A few months ago, Chris Spinelli tore his ACL in a soccer game. "I planted and he ran into me and hit my knee at just a funny angle and I just went right down."

Doctor Mike Maloney says surgery gets patients back to near-normal, but healthcare reform may change whether it's covered by insurance. Doctors will soon need to prove the knee surgery helps. "There's a huge challenge that a lot of the procedures we do have not gone through that rigor and therefore, third party payers may say, 'we're not going to pay for them anymore'."

That's where the gait-rite system comes in. This 26-foot carpet contains sensors to assess gait after injury and again after surgery to show how patients are doing. "We will have seen that their gait has been restored to what we consider normal and safe and allow them to progress."

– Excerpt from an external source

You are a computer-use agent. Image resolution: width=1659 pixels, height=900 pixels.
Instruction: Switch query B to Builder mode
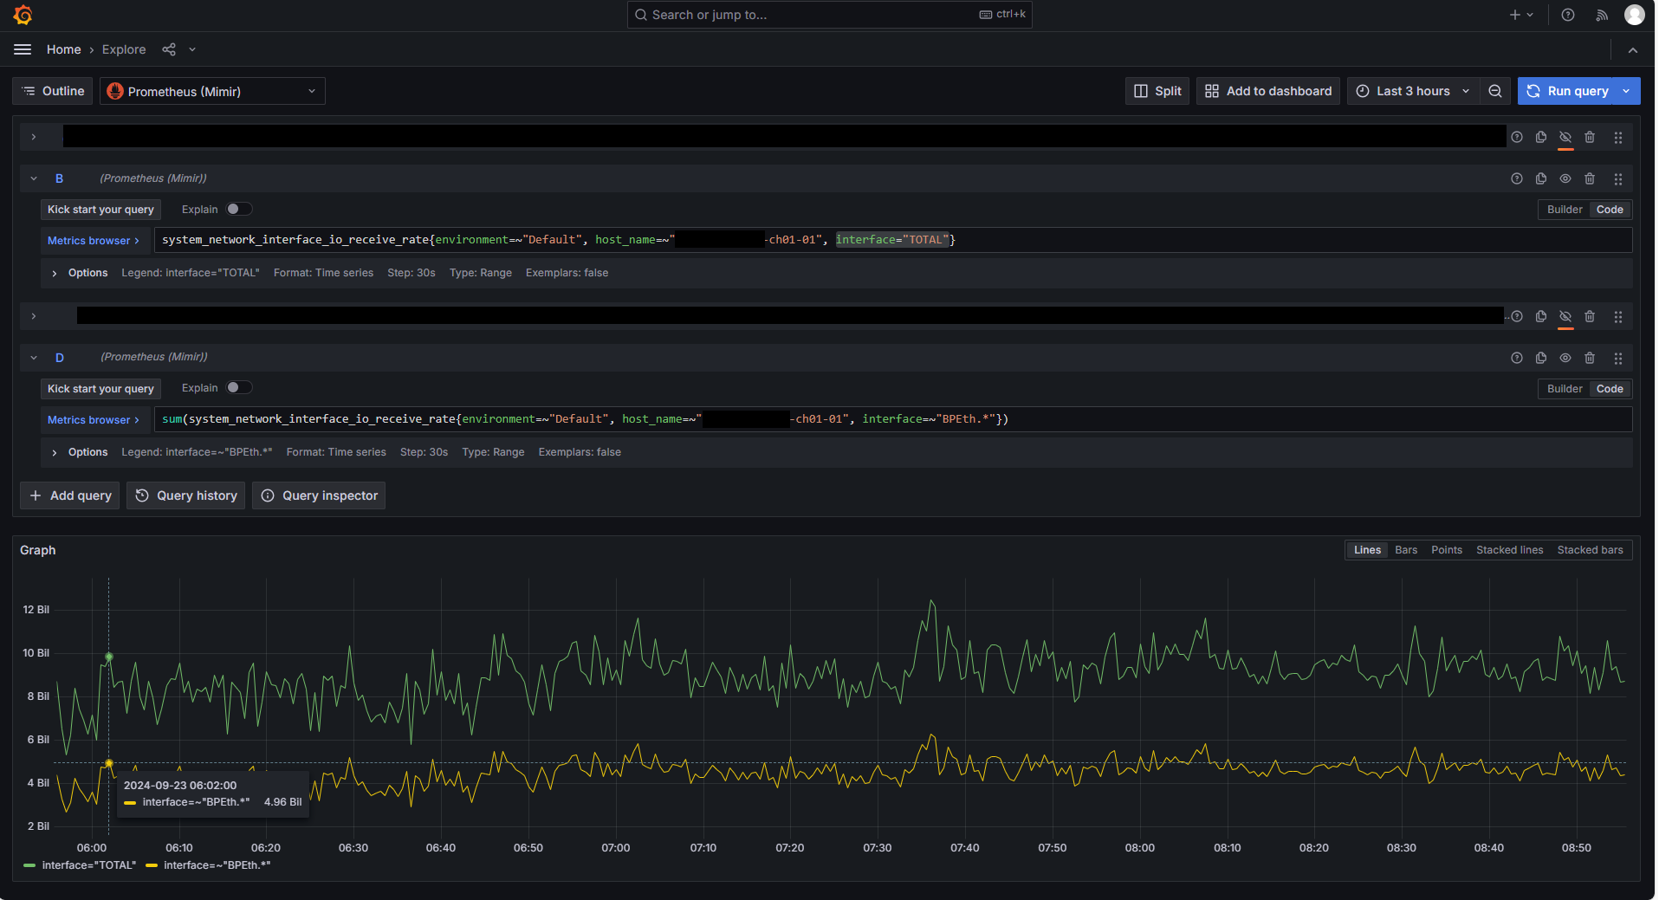[x=1564, y=209]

It also identifies those who are not recovering well. It's good for patients, but the system is really a way to curb potential problems with insurance coverage when new healthcare laws go into effect.

The surgery worked for Chris, but without his insurance. "There's just no way I would have been able to do the surgery and then I'd be like, 'What am I gonna do'?"

He hopes this research will save people from asking that question in the future.

Of the roughly 200,000 ACL injuries each year, nearly 100 thousand of those are fixed with surgery. The cost of surgery ranges from 20-thousand to 50-thousand dollars, followed by months of rehab. It typically takes six to twelve months after surgery to get back to normal activity.